**Collected data entries:**
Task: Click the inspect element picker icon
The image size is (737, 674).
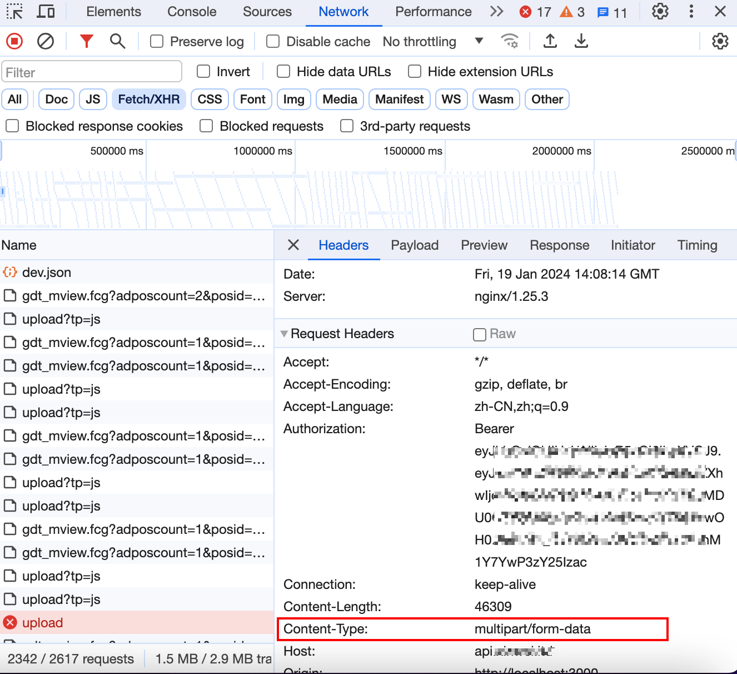Action: point(14,12)
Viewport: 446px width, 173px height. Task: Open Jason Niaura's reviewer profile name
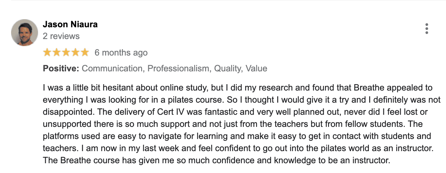pos(70,24)
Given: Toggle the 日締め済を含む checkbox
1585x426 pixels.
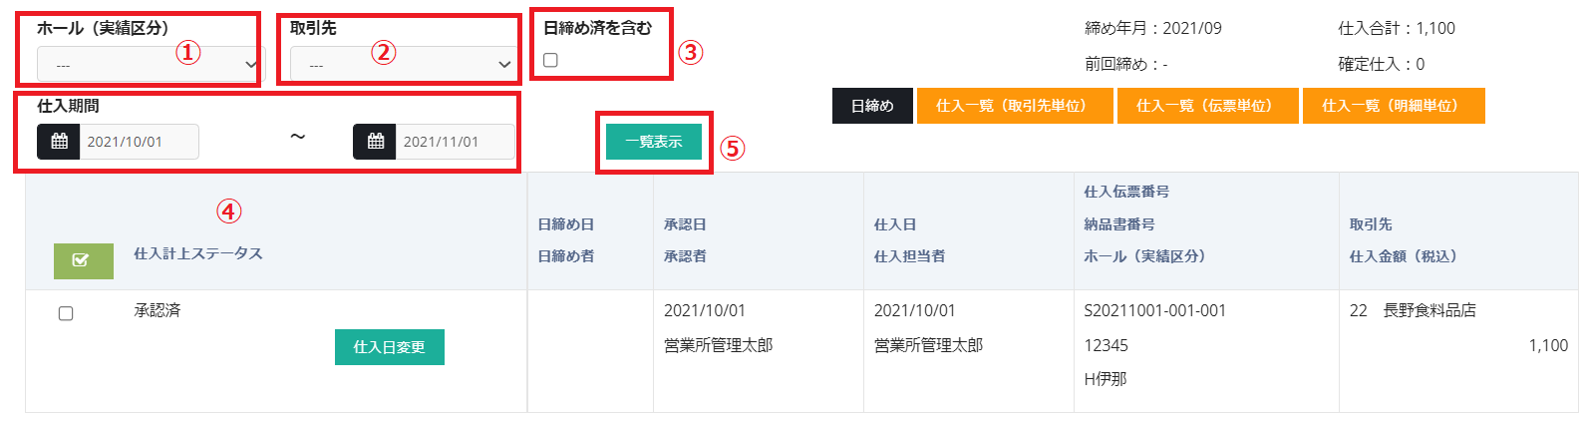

**Exercise:**
Look above for the line containing "The image size is (737, 674).", then retype it and each line after it to the end of the records, exactly and without pictures.

**Answer below:**
The image size is (737, 674).
Action: point(14,12)
Viewport: 446px width, 173px height. Task: Open Jason Niaura's reviewer profile name
pos(70,24)
Given: Toggle the 日締め済を含む checkbox
1585x426 pixels.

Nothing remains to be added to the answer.